- _HOW TO COMPLETE THIS TASK_
Begin at the line holding "Image resolution: width=1348" and set down exactly each line through the last one below, omitting pictures. Include nothing else.

[Collected data entries]
===============
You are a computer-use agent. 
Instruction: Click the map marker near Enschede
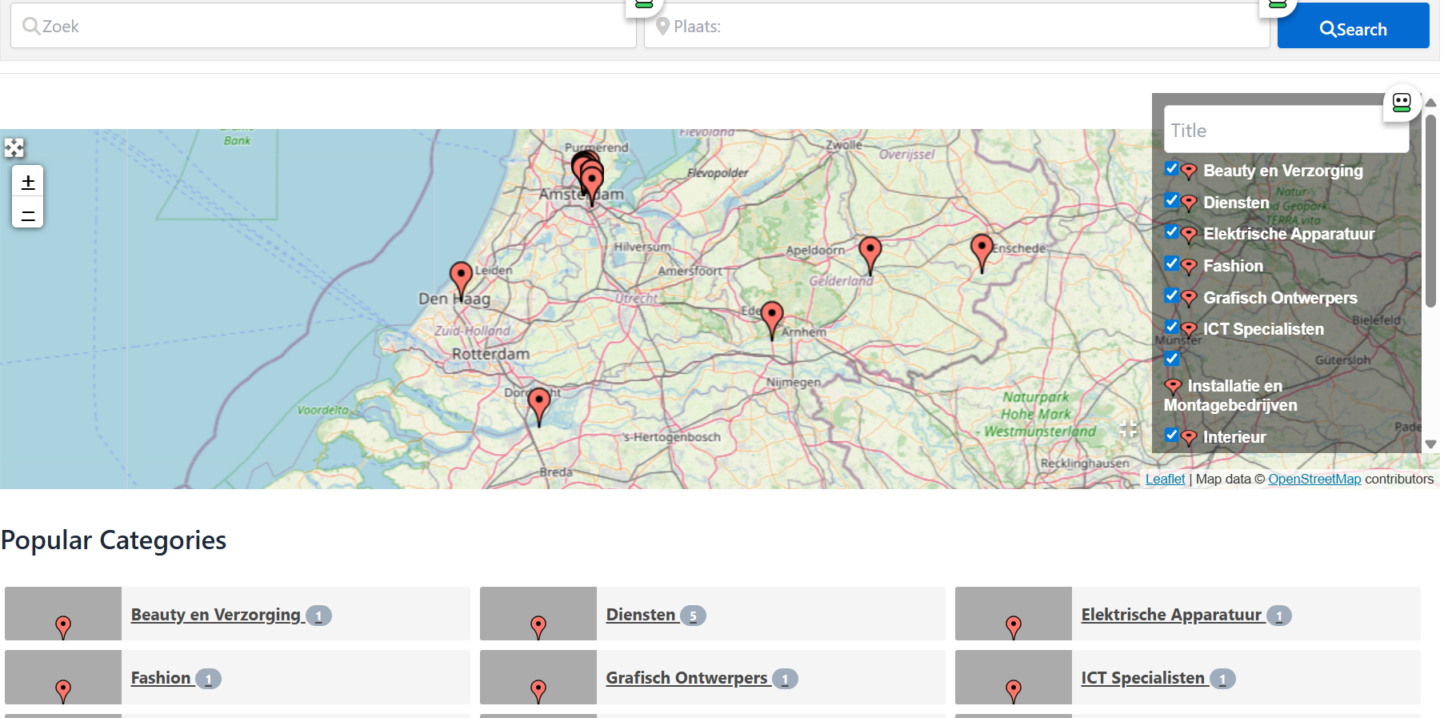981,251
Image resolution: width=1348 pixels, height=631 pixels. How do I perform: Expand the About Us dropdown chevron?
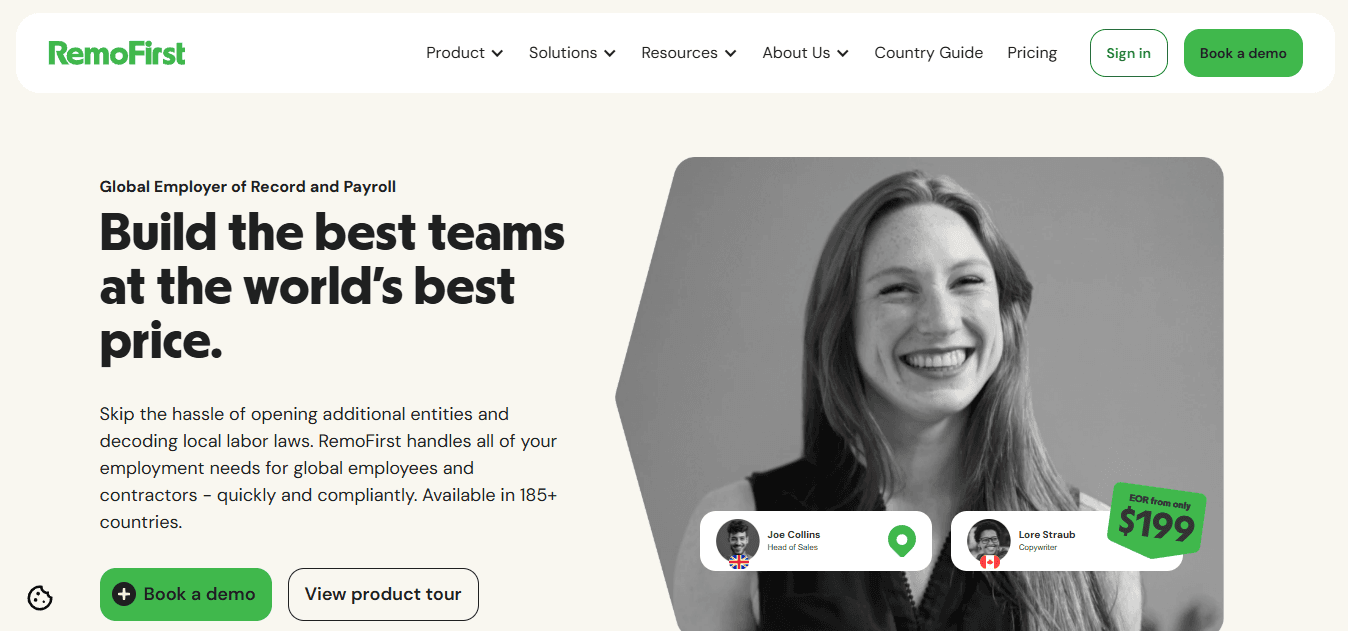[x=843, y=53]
===============
- _WRITTEN SOLUTION_
Image resolution: width=1348 pixels, height=631 pixels. How do I perform: Expand the About Us dropdown chevron?
[x=843, y=53]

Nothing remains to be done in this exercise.